The US Department of Commerce said Thursday that the White House “has not blocked chip sales to the Middle East,” hours after it was reported that Washington had expanded export license requirements for Nvidia and Advancement Micro Devices (AMD) artificial intelligence chips beyond China.
California-based technology company Nvidia said in an Aug. 28 filing that its high performance A100 and H100 chips, which speed up machine learning on AI apps such as ChatGPT had been put on a “no-export” list to some countries in the Middle East, Reuters reported Thursday. These products are already prohibited to export to China and Russia.
“During the second quarter of fiscal year 2024, the USG [US government] informed us of an additional licensing requirement for a subset of A100 and H100 products destined to certain customers and other regions, including some countries in the Middle East,” Nvidia, one of the most valuable firms in the world worth around $1.2 trillion, said in an Aug. 28 filing.
The newswire reported that a well-placed source said AMD is also impacted by the export extension.
The Middle Eastern countries were not named.
On Thursday, the US Commerce Department was quick to distance itself from the reports — but it did not directly address imposing license restrictions on certain types of chips. The department refused to comment on whether it had imposed the new requirements on the two US companies. Al-Monitor has contacted the department for clarification.

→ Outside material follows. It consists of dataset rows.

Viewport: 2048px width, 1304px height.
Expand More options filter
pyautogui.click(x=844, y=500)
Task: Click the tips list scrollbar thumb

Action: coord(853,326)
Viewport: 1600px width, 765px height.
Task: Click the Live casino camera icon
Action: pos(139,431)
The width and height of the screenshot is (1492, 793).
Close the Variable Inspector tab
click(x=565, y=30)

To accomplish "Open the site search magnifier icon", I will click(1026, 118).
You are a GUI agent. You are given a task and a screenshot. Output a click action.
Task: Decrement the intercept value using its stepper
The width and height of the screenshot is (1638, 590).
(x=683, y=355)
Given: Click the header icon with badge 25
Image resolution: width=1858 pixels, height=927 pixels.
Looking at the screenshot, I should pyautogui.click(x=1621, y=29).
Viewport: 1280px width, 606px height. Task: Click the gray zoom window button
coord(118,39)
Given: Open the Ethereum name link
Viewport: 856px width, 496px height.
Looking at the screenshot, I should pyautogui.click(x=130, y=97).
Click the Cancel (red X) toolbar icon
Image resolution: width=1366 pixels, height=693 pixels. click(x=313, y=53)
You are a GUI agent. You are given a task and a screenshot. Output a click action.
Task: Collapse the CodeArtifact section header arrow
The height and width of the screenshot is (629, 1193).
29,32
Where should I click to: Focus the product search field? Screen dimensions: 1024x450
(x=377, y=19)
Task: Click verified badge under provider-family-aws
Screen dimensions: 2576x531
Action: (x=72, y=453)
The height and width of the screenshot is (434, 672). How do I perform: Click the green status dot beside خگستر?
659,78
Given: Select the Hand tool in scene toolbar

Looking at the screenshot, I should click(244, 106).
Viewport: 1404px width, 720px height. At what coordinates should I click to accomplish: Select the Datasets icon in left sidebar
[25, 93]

Nvidia and AMD were also contacted for comment.
The United States usually imposes export controls for national security reasons. In this case, it appears to be due to certain Middle Eastern countries ties with China, which is competing with Washington for technological supremacy. Both Washington and Beijing have imposed export restrictions on critical technology products to each other’s countries and allies.
In July, China announced export controls over two rare metals essential for manufacturing semiconductors to Europe and the United States.